The seminal movie of the “demonic possession’ subgenre is William Friedkin’s 1973 film adaptation of The Exorcist. Like our trip through Connecticut (The Conjuring) in Week 5, the film and its novel are based on true events. In a 1972 New York Times article titled “Everyone’s Reading It, Billy’s Filming It,” Chris Chase reported that Blatty based his novel on the 1949 Washington Post story, “Priest Frees Mt. Rainier Boy Reported Held in Devil’s Grip.” Details are provided in the personal diary of Fr. Raymond Bishop who performed over 30 exorcisms on 13-year-old Roland Doe. Supernatural occurrences noted in the diary included, but were not limited to, distortions in Doe’s voice (1). It has been speculated that Doe’s behavior may have been the result of a Pediatric Autoimmune Neuropsychiatric Disorder Associated with Streptococcal (PANDAS) infection.
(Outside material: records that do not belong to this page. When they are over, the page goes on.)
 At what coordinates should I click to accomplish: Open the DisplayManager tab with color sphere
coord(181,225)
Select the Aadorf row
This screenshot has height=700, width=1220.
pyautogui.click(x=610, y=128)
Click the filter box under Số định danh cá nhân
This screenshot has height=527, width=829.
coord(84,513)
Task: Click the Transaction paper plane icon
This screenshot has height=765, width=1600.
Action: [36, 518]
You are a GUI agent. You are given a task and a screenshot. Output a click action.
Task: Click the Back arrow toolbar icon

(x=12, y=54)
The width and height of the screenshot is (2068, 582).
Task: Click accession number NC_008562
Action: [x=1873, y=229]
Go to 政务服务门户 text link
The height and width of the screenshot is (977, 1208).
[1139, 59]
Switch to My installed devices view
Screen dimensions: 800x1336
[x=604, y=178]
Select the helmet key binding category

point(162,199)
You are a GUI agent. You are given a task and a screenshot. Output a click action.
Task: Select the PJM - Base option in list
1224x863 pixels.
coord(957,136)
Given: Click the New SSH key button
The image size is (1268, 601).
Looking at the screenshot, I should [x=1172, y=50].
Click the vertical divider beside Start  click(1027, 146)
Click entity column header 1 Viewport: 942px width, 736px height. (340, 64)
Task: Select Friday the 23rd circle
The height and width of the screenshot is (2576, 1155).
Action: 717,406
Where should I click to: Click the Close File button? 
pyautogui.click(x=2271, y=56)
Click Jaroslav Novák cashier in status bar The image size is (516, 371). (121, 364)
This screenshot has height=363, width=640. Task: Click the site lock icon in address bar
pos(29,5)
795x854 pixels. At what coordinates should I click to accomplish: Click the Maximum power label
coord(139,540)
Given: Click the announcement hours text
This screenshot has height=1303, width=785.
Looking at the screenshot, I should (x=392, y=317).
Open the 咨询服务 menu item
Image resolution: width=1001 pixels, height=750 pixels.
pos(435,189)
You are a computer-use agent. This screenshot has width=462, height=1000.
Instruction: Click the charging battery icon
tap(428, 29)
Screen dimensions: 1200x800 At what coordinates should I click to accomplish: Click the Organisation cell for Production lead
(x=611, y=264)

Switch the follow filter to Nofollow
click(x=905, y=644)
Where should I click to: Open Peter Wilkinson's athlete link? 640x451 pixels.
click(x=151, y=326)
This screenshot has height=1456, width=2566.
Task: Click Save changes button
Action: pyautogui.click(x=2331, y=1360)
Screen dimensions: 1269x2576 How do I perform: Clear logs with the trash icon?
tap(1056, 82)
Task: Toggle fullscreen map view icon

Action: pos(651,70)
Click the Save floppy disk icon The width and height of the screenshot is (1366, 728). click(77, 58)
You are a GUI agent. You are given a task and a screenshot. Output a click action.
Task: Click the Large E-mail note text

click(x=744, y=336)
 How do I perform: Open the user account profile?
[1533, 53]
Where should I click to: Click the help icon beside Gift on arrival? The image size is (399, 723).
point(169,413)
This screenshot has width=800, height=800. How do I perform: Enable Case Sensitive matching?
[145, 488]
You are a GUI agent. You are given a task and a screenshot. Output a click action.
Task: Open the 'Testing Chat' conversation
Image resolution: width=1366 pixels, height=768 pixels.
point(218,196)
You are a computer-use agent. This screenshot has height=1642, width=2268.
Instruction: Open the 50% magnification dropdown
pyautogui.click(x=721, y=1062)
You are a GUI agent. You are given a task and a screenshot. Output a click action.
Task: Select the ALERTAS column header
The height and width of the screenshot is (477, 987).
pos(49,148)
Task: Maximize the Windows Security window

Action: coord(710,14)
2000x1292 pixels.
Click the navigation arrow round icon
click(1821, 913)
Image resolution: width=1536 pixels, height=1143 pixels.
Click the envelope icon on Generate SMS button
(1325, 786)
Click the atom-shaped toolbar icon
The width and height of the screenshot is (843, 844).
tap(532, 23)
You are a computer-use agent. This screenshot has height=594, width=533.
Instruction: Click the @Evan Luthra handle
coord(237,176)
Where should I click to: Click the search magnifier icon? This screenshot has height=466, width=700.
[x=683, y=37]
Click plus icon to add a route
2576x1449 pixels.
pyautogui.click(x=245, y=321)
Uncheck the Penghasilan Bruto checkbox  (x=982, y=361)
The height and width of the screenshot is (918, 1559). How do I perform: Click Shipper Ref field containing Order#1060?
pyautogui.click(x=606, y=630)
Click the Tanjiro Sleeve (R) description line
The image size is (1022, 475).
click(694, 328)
THE PSYCHIATRY OF THE EXORCIST
At Rutgers Robert Wood Johnson Medical School, the first module ‘ titled Necromancy ‘ of our year-long resident Psychopathology course focuses on ghosts (wraiths) and demons. While the former references disorders that are episodic in nature, tales of demonic possession serve to reinforce teaching points of chronic and persistent illnesses such as the Dissociative Disorders (DD). At the completion of the DD block, participants should appreciate that movies about demonic possession may be metaphorically interpreted as case studies of dissociation. For example, the hallmark characteristic of Dissociative Identity Disorder, a disruption of identity, may be described in some cultures as an experience of possession (DSM-5).
Another pedagogic lesson of The Exorcist references Holotropic Breathwork (HB). HB combines music with accelerated breathing to reach an “altered state of consciousness” as a form of self-exploration and psychotherapy. In their book (2), the Grofs describe the experience of demonic energy as “a change in facial and vocal expression…their voice is deep and raspy…spastic contractions make their hands look like claws, and their entire body tenses. [They] can muster physical strength.” After an outburst, everything quiets down and there is an eerie silence.
Regan demonstrates the pathognomonic description of demonic energy, which is associated with reliving memories of severe childhood trauma. The absence of her father and nocturnal enuresis (urinates coming down the stairs) lends further support to the etiology of her “possession.”